When I left work for a few weeks, I completely nuked my calendar. I cancelled all my meetings, spun social content down to zero, and pretty much closed the doors.
From purely a startup standpoint, that’s a problem. New companies are a product of their own momentum. If you stop rowing, you stop moving. So I needed to get momentum back up again—refill my calendar with new sales calls, get customer features back in progress, and plan new experiments.
I’m happy to say that I’ve been able to do it, and now being on the other side of it, I realize how similar it was to starting from week 1.
If you’re planning on starting a company, you’re going to face this exact problem—how do you generate momentum of your own? This week’s edition shows how.
Set goals
I don’t think anyone needs to convincing that goals are important, but what I’ve found is that you need three kinds of goals to pull you forward:
Long-term goals: write down exactly what you want to have achieved 3+ months from now
Weekly goals: like it sounds
Daily goals: ditto
The key is to connect all three with one another.

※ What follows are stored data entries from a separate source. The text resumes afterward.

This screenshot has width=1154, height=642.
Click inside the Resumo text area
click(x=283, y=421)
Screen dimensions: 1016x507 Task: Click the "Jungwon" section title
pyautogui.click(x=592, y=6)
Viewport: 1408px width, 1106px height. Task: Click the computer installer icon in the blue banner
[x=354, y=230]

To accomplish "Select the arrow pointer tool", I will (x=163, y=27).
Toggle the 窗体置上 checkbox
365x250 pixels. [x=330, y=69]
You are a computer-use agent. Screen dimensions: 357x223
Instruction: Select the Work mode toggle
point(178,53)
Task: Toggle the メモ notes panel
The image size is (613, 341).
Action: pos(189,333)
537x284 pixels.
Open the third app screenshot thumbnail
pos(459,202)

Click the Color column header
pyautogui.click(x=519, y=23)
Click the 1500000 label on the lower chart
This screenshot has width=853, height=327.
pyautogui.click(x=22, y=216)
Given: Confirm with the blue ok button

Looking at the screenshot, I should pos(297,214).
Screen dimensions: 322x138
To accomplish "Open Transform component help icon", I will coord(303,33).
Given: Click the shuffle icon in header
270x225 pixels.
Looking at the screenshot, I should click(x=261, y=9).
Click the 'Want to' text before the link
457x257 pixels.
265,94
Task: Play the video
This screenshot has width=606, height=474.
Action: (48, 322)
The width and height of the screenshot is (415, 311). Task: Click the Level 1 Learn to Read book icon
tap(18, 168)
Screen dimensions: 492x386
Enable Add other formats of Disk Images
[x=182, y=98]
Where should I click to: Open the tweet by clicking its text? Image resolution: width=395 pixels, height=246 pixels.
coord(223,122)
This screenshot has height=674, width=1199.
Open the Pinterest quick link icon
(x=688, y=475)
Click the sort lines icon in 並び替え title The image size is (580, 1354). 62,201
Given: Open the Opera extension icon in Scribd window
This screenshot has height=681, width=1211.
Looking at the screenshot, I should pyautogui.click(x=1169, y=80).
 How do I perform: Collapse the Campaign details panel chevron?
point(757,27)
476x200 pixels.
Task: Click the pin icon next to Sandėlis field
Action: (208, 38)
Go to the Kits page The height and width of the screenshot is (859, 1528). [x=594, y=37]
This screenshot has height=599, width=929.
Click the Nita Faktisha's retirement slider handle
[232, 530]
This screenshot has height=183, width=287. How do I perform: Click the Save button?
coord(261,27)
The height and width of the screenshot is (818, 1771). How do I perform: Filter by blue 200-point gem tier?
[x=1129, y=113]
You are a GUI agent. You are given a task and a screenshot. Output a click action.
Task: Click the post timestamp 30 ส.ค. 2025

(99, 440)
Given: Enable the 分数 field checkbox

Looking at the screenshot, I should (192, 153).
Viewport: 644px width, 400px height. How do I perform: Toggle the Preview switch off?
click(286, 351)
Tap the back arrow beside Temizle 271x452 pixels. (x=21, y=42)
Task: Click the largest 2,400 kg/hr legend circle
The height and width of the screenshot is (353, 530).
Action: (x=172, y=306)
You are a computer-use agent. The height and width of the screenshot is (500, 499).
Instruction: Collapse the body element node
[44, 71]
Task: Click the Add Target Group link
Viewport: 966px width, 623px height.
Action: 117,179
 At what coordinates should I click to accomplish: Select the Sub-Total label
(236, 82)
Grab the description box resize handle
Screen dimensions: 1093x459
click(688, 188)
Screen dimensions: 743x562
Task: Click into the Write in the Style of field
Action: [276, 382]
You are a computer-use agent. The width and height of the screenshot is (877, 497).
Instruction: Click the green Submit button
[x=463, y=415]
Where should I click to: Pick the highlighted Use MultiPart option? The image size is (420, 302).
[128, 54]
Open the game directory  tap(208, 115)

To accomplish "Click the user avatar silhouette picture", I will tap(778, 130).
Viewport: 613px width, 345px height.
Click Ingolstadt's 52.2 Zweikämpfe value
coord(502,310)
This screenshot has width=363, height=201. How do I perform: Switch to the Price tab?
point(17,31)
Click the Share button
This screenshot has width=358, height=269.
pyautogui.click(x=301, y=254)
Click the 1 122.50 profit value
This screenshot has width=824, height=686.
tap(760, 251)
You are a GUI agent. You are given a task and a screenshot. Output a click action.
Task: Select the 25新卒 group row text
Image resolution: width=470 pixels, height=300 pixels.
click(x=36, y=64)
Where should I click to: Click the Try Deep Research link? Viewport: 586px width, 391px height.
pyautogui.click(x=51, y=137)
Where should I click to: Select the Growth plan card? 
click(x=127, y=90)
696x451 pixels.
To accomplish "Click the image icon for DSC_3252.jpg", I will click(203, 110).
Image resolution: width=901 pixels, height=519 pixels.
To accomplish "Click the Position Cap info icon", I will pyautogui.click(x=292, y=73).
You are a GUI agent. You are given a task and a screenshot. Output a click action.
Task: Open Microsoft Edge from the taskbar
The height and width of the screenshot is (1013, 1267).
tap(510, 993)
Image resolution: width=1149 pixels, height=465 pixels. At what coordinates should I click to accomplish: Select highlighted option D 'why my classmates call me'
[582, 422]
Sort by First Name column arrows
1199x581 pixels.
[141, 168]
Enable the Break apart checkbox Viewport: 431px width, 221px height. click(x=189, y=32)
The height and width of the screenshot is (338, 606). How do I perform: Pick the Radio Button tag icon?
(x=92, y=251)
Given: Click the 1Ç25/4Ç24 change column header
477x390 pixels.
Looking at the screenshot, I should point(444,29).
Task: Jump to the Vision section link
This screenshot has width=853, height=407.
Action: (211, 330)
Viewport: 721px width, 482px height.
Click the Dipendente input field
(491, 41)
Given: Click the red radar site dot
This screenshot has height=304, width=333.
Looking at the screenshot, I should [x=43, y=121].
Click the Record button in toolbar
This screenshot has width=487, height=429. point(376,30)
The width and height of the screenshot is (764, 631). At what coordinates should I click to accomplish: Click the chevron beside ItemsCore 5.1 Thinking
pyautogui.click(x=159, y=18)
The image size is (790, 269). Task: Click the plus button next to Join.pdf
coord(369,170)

If you have only long-term goals, today won’t feel important, and you won’t have a fire underneath you to get moving.
If you have only short-term goals, you’ll jump from thing to thing, being busy but never productive.
If you skip weekly goals, you’ll have trouble figuring out what you need to do day-to-day to actually meet your long-term goals.
Talk to people
The hardest part of starting a company is finding people who currently have the problem you solve.
And I think in enterprise software, it’s easy to underestimate how long you need to have a relationship with those people before they’ll willing to commit to buying. It’s an inherently slow game.
I’ve found a good way to start those relationships is to be open with my time. I’ll talk to pretty much anyone if they have some understanding of the problem space that I work on. I don’t need to be making a sale right now. I can always learn something from whoever’s at the other end of the line.
Post on social
When you’re coming from a cold-start, posting on social feels weird and scary because you feel like you have nothing to talk about. But you need to have some presence to the people you sell to, so it’s important to start now.
If nothing else, you can always talk about the details of the problem you’re looking at or what you find hard about your work right now.
Besides, it’s a great way to talk to more people.
Run new experiments
If you’re coming back to an existing project and it feels like a grind, try looking at your problem from a different angle.
See if your product can solve a different problem than you thought. You don’t have to spend a lot of time building. Put together a pitch and see if it resonates with people. I find just going through this exercise can breathe some life into something that temporarily feels stale.